My last post (three weeks ago, natch) suggested that the studios would find some way to sue RealNetworks for its software, RealDVD, even if Real wasn’t hacking the encryption.  Looks like I was right, and for the same reason:

Six major movie studios sued RealNetworks, the Seattle-based digital media company, on Tuesday over its new $30 software program that allows people to make digital copies of their DVDs.

For their part, the studios argued in legal filings that the software violates the 1998 Digital Millennium Copyright Act because it bypasses the anticopying mechanism built into DVDs.

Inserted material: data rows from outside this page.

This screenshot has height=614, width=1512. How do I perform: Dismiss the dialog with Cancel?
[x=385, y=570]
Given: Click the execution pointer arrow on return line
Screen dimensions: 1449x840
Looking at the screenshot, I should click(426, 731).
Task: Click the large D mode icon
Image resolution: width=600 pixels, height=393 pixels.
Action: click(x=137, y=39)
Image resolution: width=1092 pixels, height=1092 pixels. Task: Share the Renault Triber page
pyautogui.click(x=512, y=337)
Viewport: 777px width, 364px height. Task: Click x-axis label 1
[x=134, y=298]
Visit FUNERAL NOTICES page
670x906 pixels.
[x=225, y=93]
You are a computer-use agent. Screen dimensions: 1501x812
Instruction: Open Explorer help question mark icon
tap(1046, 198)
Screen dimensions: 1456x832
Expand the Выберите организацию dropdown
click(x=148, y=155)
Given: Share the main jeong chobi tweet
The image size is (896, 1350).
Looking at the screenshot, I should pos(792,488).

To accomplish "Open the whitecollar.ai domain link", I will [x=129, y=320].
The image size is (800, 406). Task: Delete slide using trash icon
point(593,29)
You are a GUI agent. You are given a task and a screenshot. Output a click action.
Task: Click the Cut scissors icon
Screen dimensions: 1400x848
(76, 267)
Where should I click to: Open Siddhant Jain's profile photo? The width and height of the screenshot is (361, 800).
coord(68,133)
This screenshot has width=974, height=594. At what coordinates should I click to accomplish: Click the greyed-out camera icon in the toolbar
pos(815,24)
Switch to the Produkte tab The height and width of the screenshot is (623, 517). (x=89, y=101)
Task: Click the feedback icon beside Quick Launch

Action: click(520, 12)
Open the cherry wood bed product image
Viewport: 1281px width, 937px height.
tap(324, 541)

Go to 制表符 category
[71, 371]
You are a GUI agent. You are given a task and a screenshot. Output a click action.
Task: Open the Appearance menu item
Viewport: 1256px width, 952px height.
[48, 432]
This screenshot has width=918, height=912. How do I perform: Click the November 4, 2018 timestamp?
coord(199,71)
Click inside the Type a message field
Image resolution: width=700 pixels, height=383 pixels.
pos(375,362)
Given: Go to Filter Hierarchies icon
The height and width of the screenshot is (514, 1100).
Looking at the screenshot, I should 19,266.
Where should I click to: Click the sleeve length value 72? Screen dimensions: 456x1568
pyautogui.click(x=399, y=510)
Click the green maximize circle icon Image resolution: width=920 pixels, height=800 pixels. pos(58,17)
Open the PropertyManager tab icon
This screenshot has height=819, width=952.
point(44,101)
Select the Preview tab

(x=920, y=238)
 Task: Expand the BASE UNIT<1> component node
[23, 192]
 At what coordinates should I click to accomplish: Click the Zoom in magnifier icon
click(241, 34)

(From the NY Times, emphasis added.)





RealDVD

8 09 2008

According to a blog on Fortune’s site, Real Networks (buffering…………..) has unveiled a new DVD ripping technology that doesn’t hack the encryption on DVDs.  This, so it seems, makes copying DVDs “legal.”  It must work somewhat similarly to VHS dubbing, but I don’t know.  I’ll look into it.

I hesitate to say that all of a sudden, everything’s “legal.”  Indeed, I’m not even sure that it doesn’t run afoul of 17 U.S.C. § 1201.  Section 1201(a)(1)(A) states: “No person shall circumvent a technological measure that effectively controls access to a work protected under this title.”  In turn, under section 1201(a)(3)(A) “circumvent a technological measure” means “to descramble a scrambled work, to decrypt an encrypted work, or otherwise to avoid, bypass, remove, deactivate, or impair a technological measure, without the authority of the copyright owner.”  (Emphasis added.)  I can certainly see the MPAA deciding that Real’s technology somehow avoids or bypasses the encryption process.  And this doesn’t even begin to get into fair use or the whole time- or space-shifting argument.

Anyway, these thoughts are just based on a quick, cursory glance at a blog.  I’m going to follow up on this story and see what else I find.